Ethan can testify that, after my diagnosis, every time I sent an email telling a professor I wouldn’t be able to come to class or submit a project, I still closed my eyes as I clicked “Send” and had a minor panic attack shortly thereafter. He’s seen me cry and cry because I was too sick to keep promises to the people we care about most.

 

But I finally realized that it WAS better. It was so much better to be able to say, “I’m having a lupus flare-up and I need to stay home to avoid getting worse,” instead of struggling to find words to explain symptoms and conditions I didn’t understand. With family and friends, not even that much is necessary anymore. All I have to say is, “I’m not up to it today,” and the ones who truly care will be disappointed, but won’t show it as much as they will show their support and their compassion.

 

And let me tell you something. That’s glorious. Most people don’t consider being diagnosed with a serious chronic illness something to celebrate, but most people haven’t lived through it or through the life that came before the knowing. Besides getting married, there’s been nothing else in my life so far that was so worth celebration!

 

Like I said, now is probably the worst time for me to sit down to write a blog post. It just so happens to be a day of celebration that’s a little more universal—Thanksgiving.

 

Who decides to host a 15-person Thanksgiving dinner in a house they just moved into two weeks ago? Crazy people, that’s who. Crazy people like Ethan and me. We just finished removing the painter’s tape from the living room (actually, I just noticed a piece we missed), and we have people arriving in under five hours.

 

We’ve been up all night, making the house look as lived-in-yet-presentable as possible, and we’ve just started cooking. The turkey is roasting, the chocolate chip pie is done. That’s two dishes down, four to go.

 

Not only does it happen to be Thanksgiving and not only do I have over a dozen people showing up here in a few hours, but I also have a terrible infection of some sort that may or may not be pneumonia or a sinus infection, or both. It wouldn’t be the first time.

 

So, 500 milligrams of clarithromycin twice a day for 10 days.

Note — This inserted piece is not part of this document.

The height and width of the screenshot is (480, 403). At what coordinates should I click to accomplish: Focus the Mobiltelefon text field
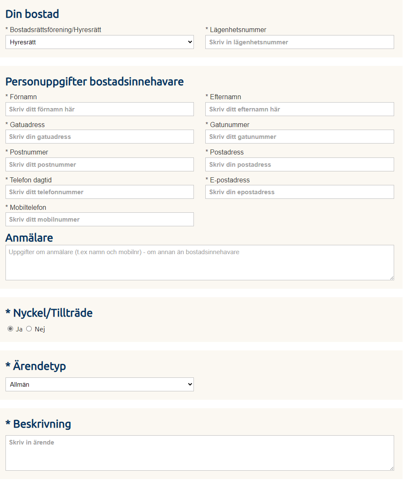pos(99,219)
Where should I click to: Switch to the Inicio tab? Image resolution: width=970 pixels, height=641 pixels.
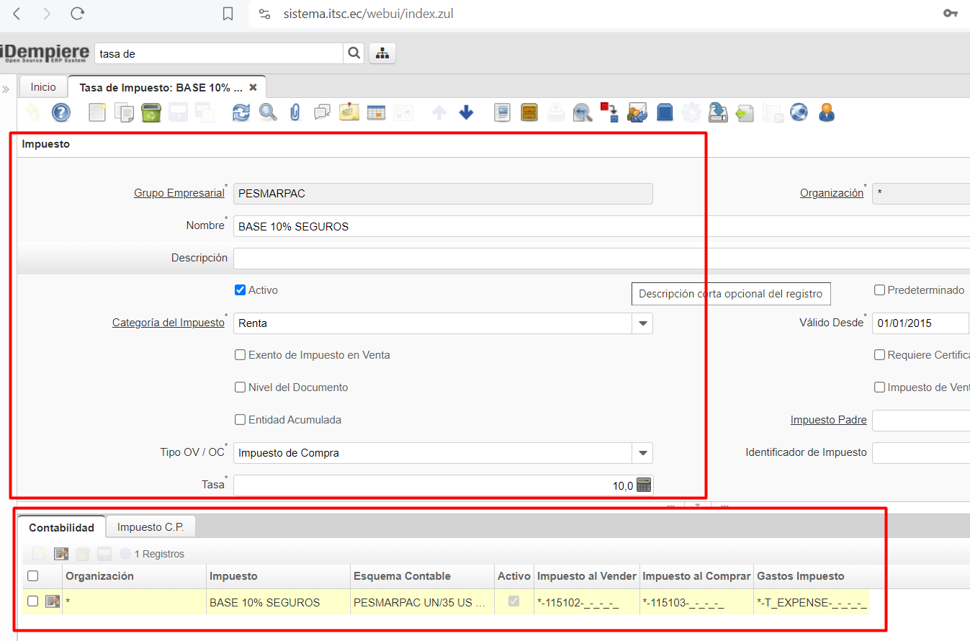[43, 87]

Cough syrup that’s not doing anything for me because my doctor thinks that literally everyone will get addicted to codeine and narcotics and refuses to prescribe a decent cough syrup. Drug interactions with the antibiotic that make even ME shudder. It’s been a while since I’ve been this sick, and we’re a little out of practice.

 

I guess Ethan and I probably look a little shell-shocked this morning, but surely it can’t be as bad as the way we looked last year when we traveled to Tennessee for Thanksgiving dinner just days after finding out I had lupus.

 

Anyway, I’ve been given strict orders to take a nap while he goes to the store for firewood and milk. It went something like this:

Ethan: “You should try to sleep some. You look real sick, like under your eyes. Like you haven’t slept at all.”

 

Me: “Mmmph.”

 

Ethan: “Of course, I know you’ll put make-up on and it’ll be fine because you look beautiful without it, anyway.”

 

Me: “Mmmph.”

 

But, nap or no nap, I’m in a warm house with a fireplace, food, and entertainment. I have a husband who didn’t dream of asking me to run the errands even though he’s the one who should be here cooking. My entire family will be here later today, as I was just reminded by my sweet oldest brother who texted me to say that he and his family are so excited about the day.

 

And the best part is, if I end up in yoga pants and a sweatshirt by the time we break out the chocolate chip pie, everyone will understand with no explanation necessary—lupus stuff.

 

Well, maybe not. Maybe the best part is that I’ve gotten some really great pictures of Ethan, the dog, and the turkey having a fight.

 

Happy Thanksgiving, everyone! 

 

Bailey is NOT about that turkey life.